Rows showing where targets appear:
================

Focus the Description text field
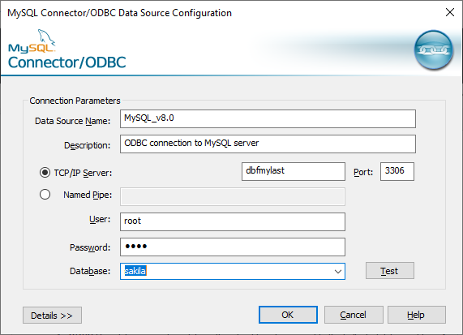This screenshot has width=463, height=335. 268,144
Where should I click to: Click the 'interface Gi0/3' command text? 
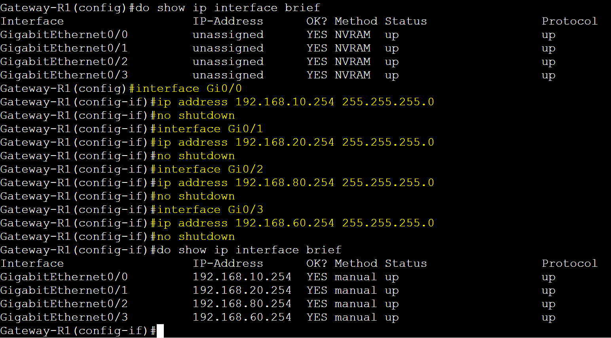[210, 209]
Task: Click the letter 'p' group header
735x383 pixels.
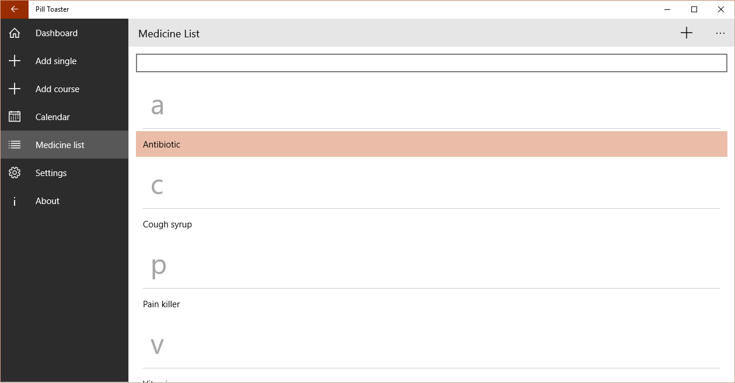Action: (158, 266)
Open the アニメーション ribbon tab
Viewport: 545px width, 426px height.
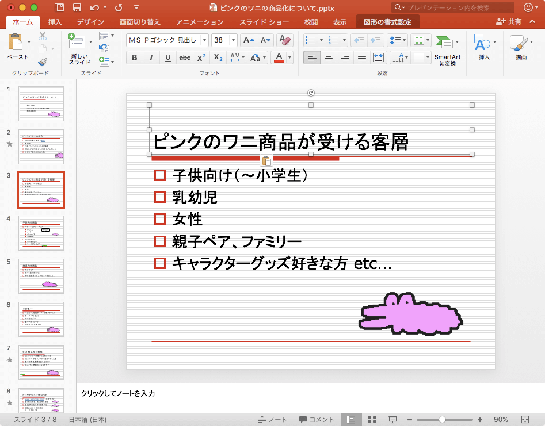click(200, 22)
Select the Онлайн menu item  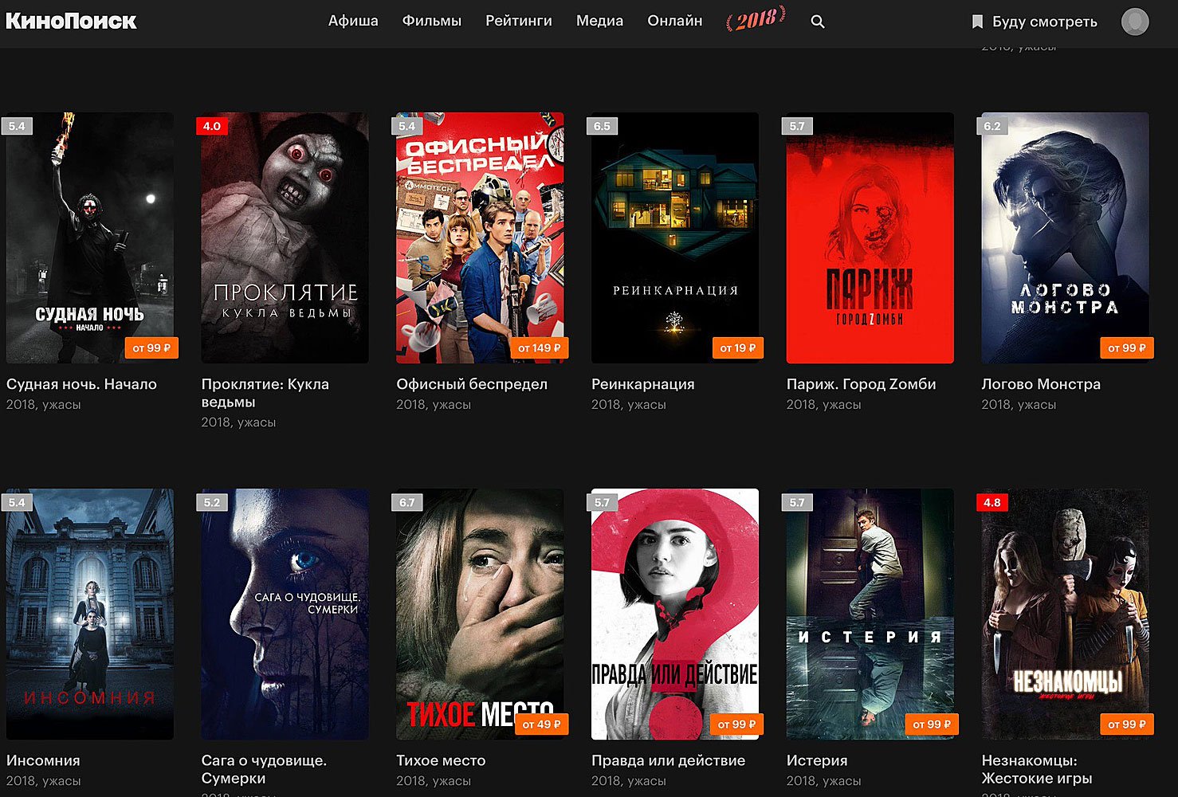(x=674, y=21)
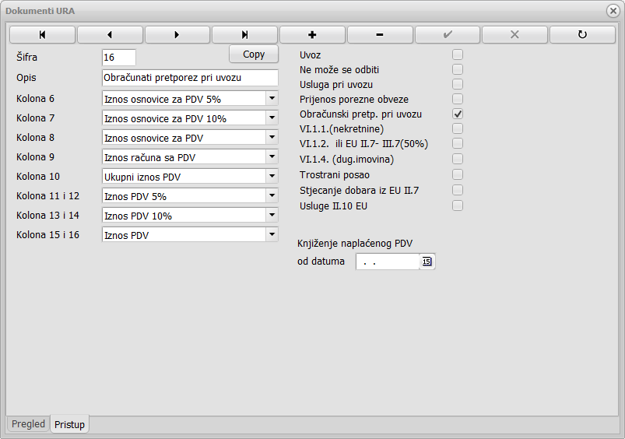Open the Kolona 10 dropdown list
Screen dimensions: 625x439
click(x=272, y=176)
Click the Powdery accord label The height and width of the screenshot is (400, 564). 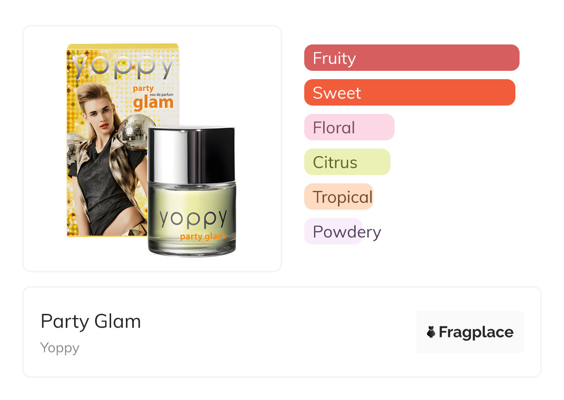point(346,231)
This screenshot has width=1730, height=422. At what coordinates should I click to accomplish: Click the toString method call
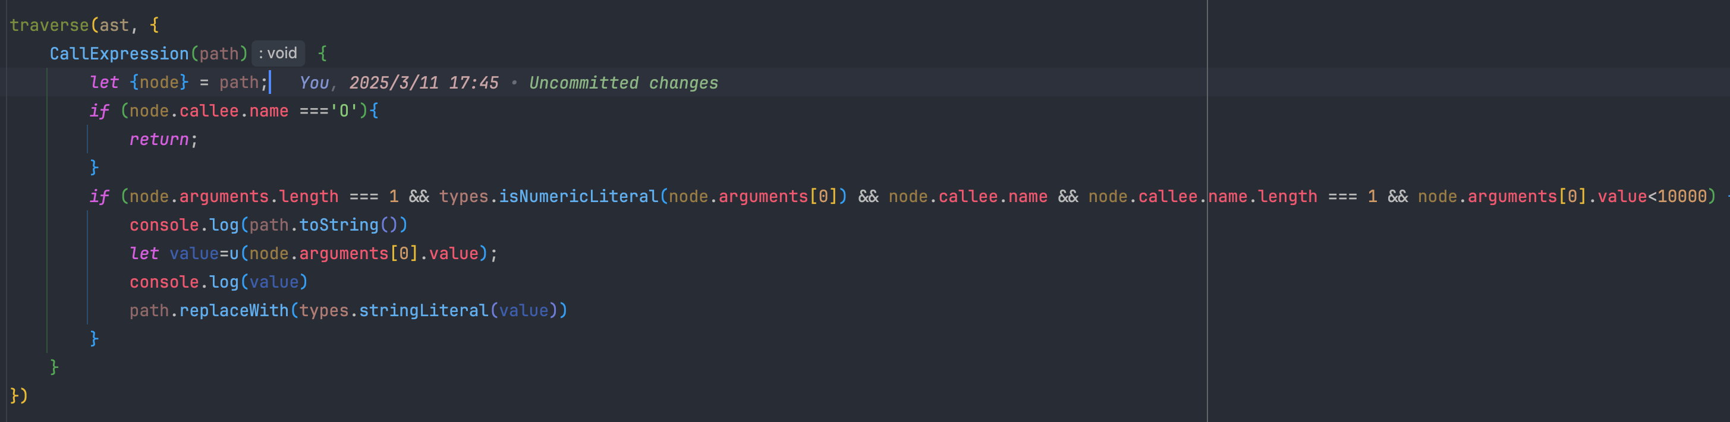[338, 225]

================

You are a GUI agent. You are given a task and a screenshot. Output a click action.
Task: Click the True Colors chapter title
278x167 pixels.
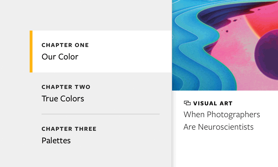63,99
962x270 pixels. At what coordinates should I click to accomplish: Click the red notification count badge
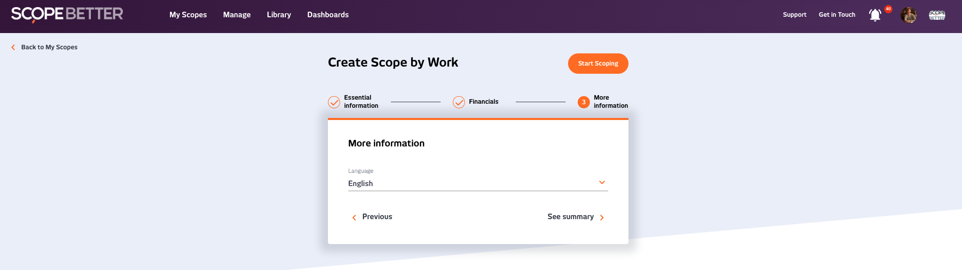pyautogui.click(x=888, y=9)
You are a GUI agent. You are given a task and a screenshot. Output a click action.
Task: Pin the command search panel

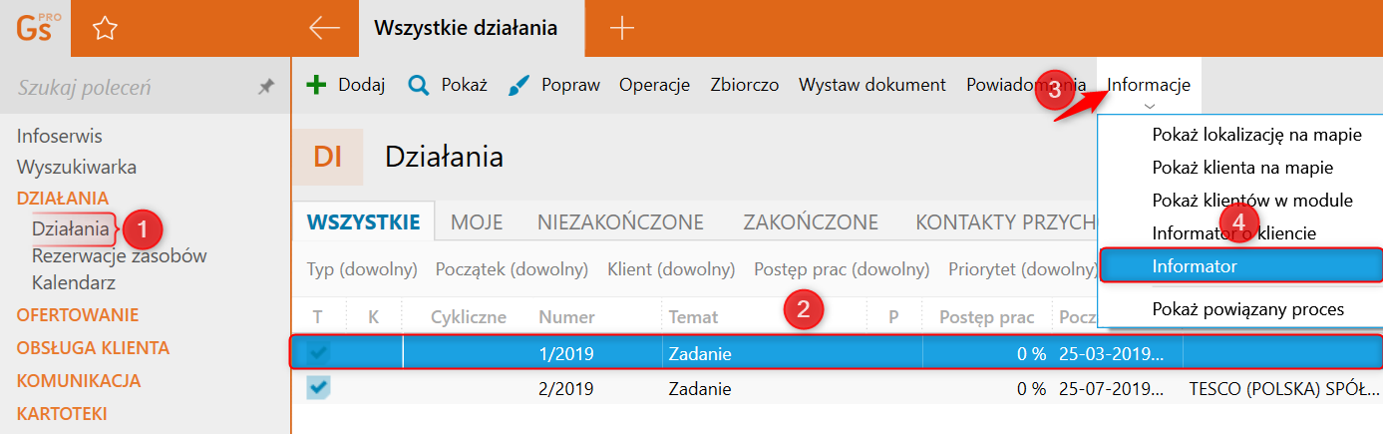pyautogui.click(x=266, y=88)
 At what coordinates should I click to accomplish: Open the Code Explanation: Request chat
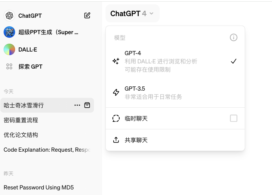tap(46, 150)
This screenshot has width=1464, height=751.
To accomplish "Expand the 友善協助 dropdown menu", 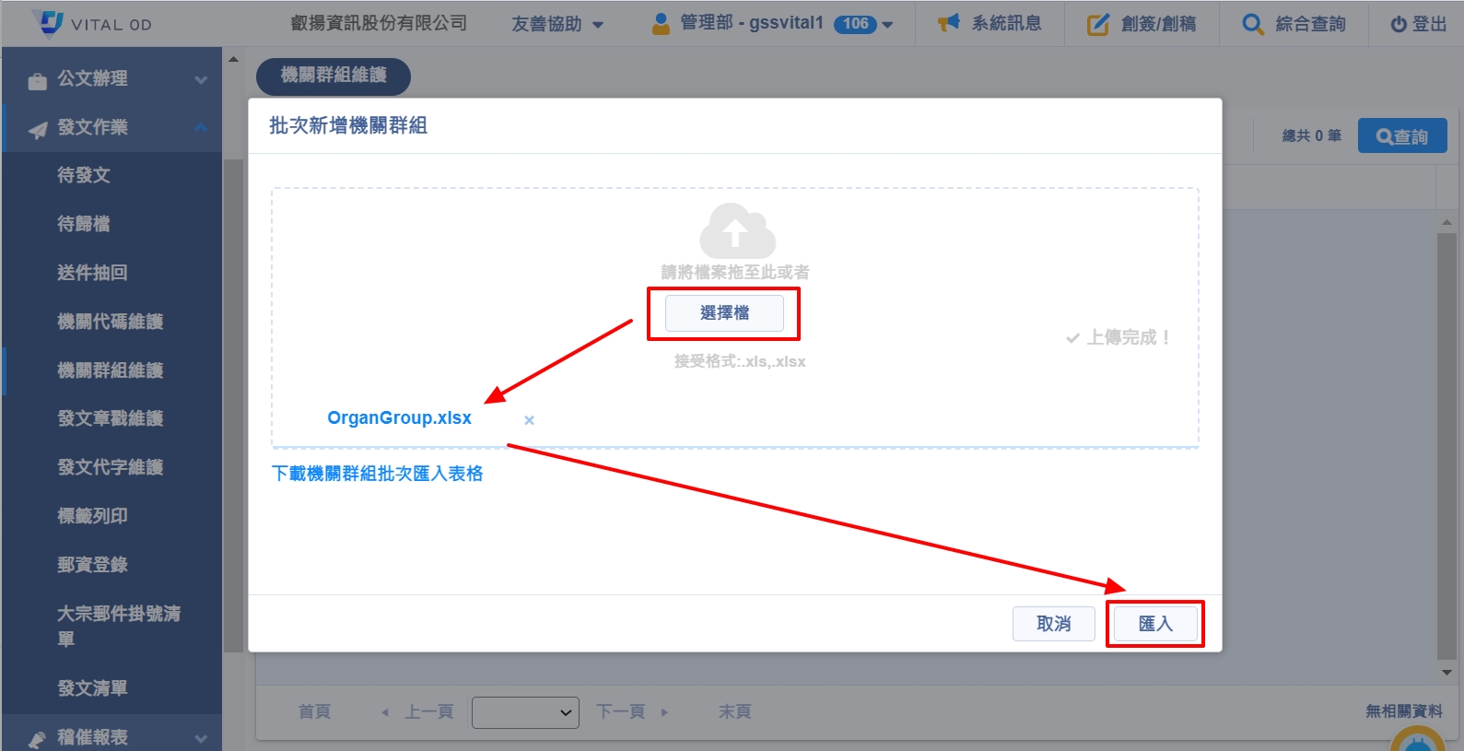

================

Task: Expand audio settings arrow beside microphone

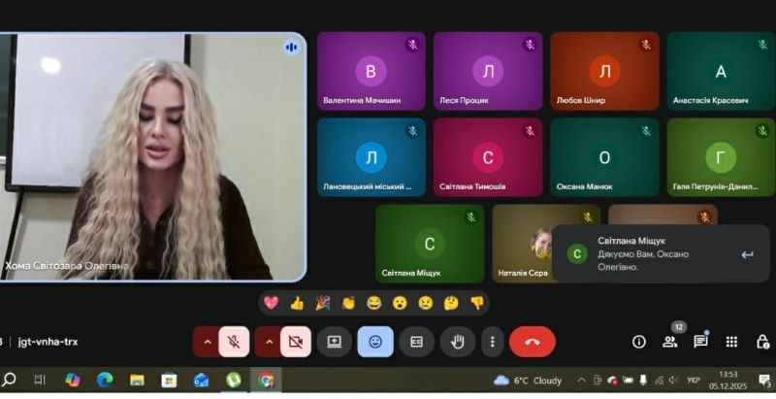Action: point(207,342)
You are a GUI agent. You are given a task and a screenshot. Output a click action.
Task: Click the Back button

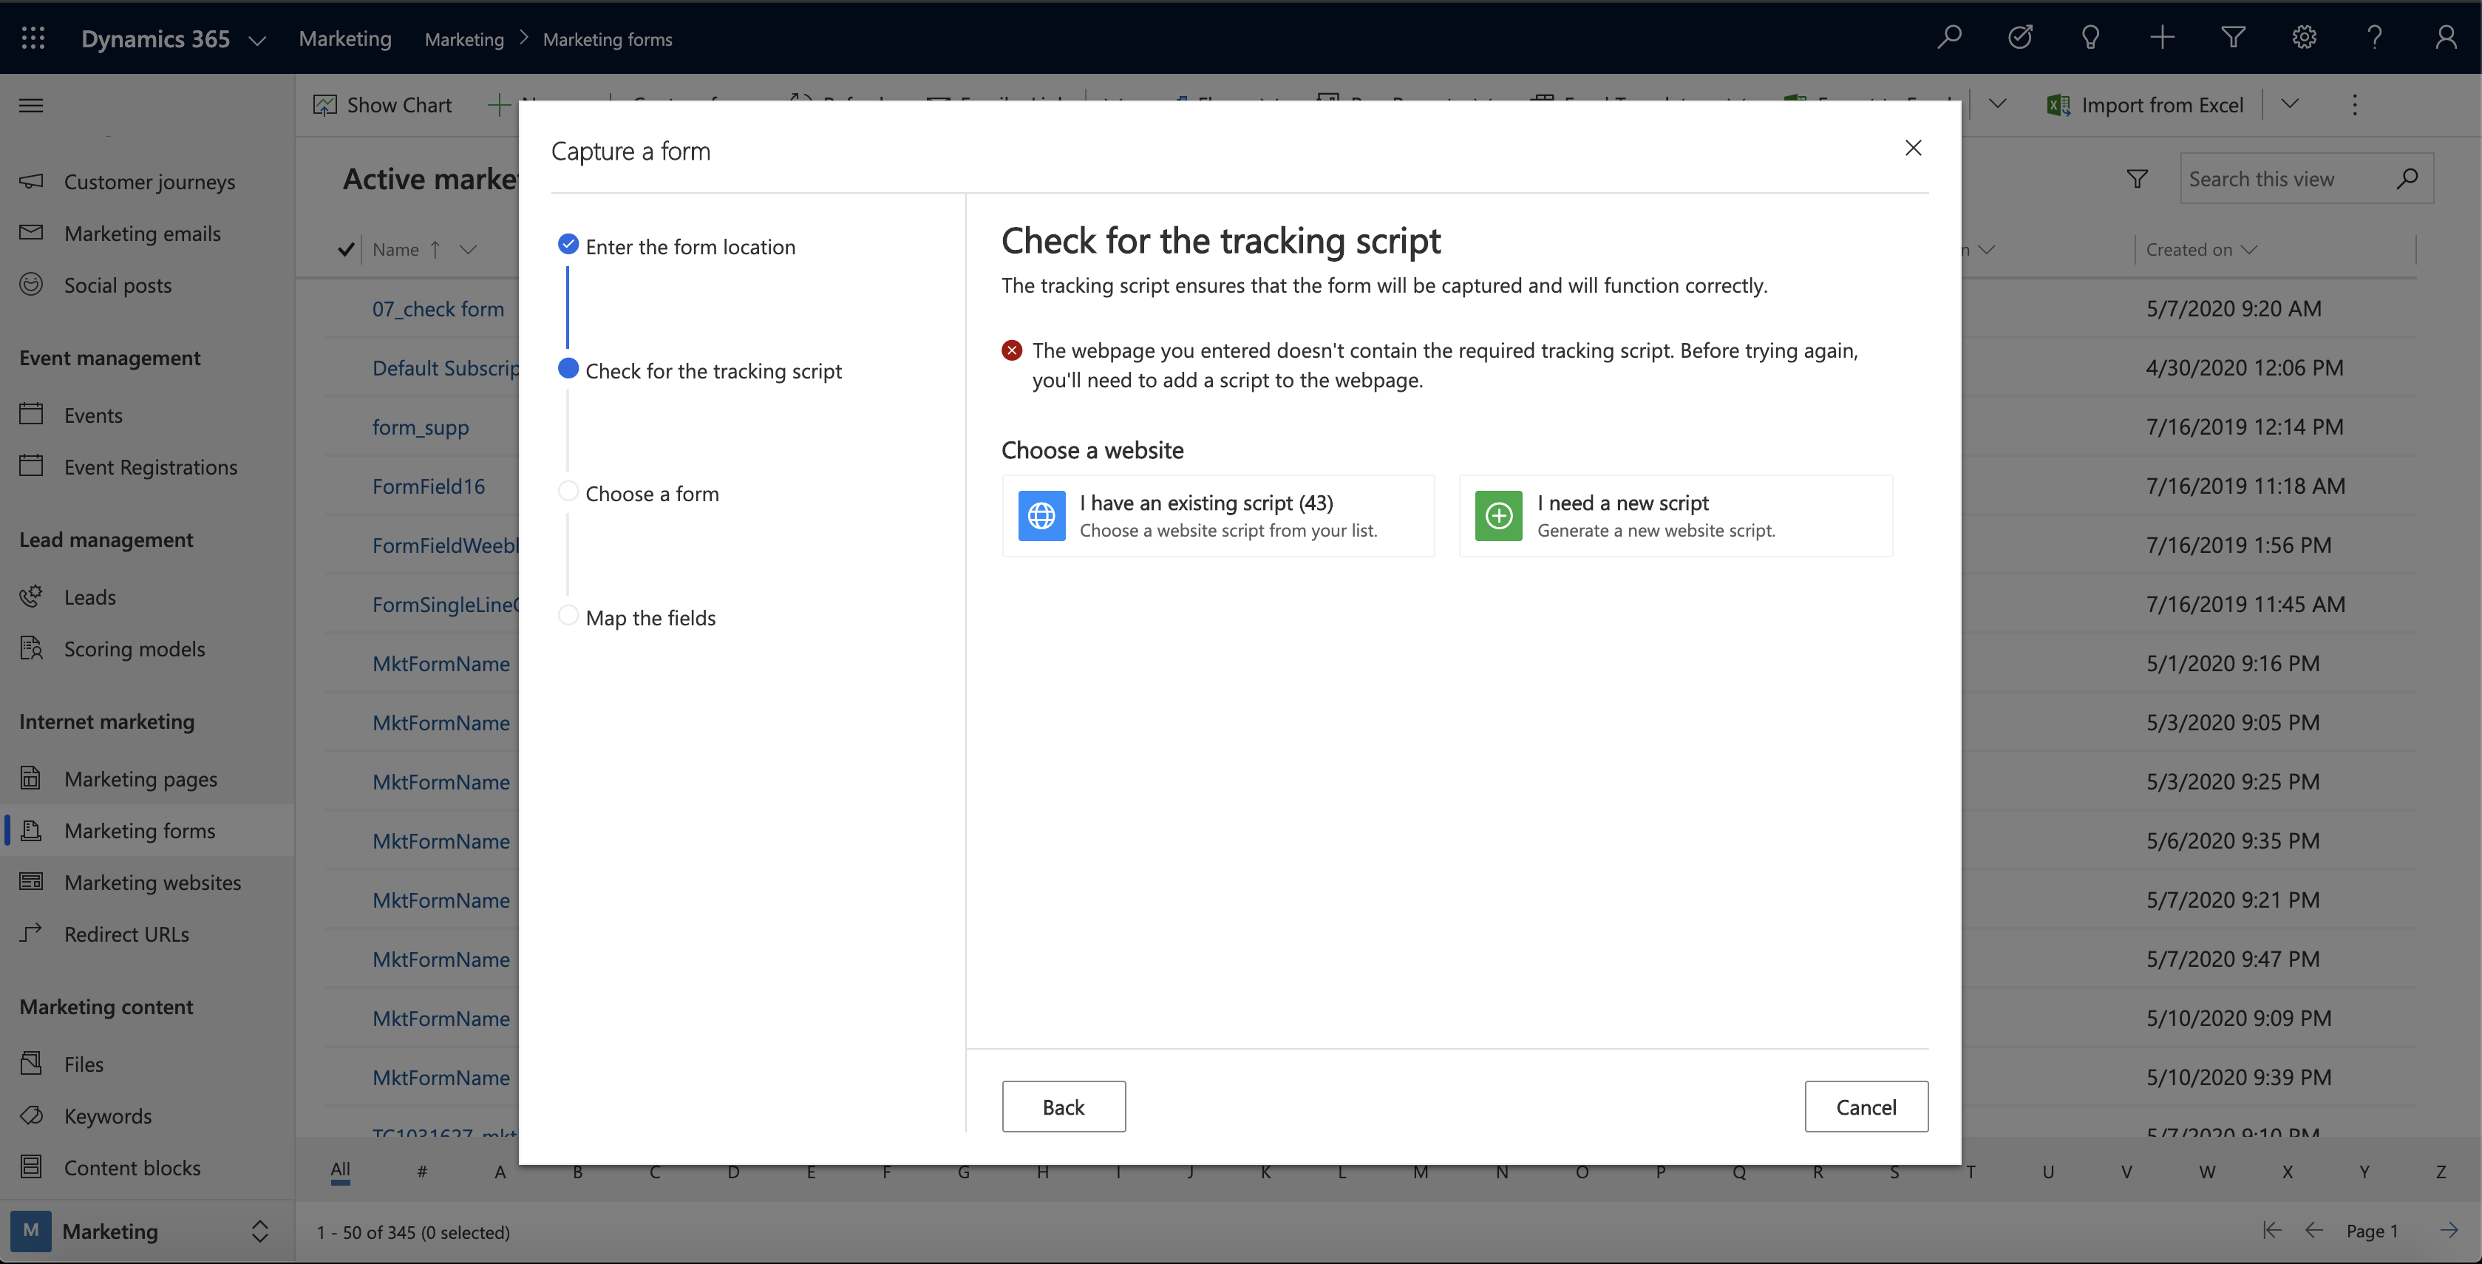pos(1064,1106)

================

**The problem:**
Count the lines in the material above that contain the string "what". Reply with the number alone.

**Exercise answer:**
3